Gene family analysis

Gene family analysis was performed using eight taxa (F. gigantica, F. hepatica, Fasciolopsis buski[38], Clonorchis sinensis [39], Schistosoma mansoni)[40], Taenia multiceps [41], swamp buffalo [42], and human [43], which identified 17,992 gene families (Fig 4A). Phylogeny analysis of 559 single-copy orthologs showed that F. gigantica and F. hepatica shared a common ancestor approximately 11.8 million years ago (2.2–22.5 Ma, 95% highest posterior density [HPD]) near the Middle and Late Miocene Epoch boundary. The Miocene warming began 21 million years ago and continued until 14 million years ago, when global temperatures took a sharp drop at the Middle Miocene Climate Transition (MMCT).
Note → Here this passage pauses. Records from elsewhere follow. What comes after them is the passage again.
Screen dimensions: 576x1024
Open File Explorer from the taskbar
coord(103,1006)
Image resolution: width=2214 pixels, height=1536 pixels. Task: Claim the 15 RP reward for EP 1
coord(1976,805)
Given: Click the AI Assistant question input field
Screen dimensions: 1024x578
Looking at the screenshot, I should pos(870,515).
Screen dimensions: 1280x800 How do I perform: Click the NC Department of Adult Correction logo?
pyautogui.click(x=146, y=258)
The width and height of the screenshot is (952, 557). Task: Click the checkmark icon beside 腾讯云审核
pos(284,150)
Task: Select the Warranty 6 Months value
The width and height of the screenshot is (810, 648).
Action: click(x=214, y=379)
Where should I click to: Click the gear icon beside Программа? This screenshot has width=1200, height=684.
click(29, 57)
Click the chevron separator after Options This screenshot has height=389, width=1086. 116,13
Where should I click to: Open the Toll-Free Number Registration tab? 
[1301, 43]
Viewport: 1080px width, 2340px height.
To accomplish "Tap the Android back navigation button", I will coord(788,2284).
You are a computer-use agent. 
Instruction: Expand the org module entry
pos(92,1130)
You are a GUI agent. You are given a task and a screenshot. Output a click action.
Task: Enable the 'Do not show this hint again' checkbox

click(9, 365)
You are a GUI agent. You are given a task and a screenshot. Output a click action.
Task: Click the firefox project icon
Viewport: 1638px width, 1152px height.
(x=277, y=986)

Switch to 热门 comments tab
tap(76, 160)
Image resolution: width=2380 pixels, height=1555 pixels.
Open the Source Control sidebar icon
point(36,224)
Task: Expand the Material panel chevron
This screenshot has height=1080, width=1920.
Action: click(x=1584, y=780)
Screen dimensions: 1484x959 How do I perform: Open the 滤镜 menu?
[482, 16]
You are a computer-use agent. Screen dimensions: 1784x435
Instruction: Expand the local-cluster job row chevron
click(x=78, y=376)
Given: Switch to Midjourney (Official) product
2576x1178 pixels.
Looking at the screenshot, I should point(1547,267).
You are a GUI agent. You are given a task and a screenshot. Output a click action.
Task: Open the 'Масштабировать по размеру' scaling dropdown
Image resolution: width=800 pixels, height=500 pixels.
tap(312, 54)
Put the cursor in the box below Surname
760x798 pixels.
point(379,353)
The divergence of the two Fasciola species may have resulted from the consequences of rapid climate changes, such as migration of the host causing geographic isolation. Our estimation is between the previously suggested date of 5.3 Ma based on 30 nuclear protein-coding genes[6], and 19 Ma based on cathepsin L-like cysteine proteases [44]. Although we used a more integrative gene dataset, the wide HPD interval could not be neglected, raising possible uncertainty from the complex process of speciation or inappropriate protein sequence alignment between members of the genus Fasciola.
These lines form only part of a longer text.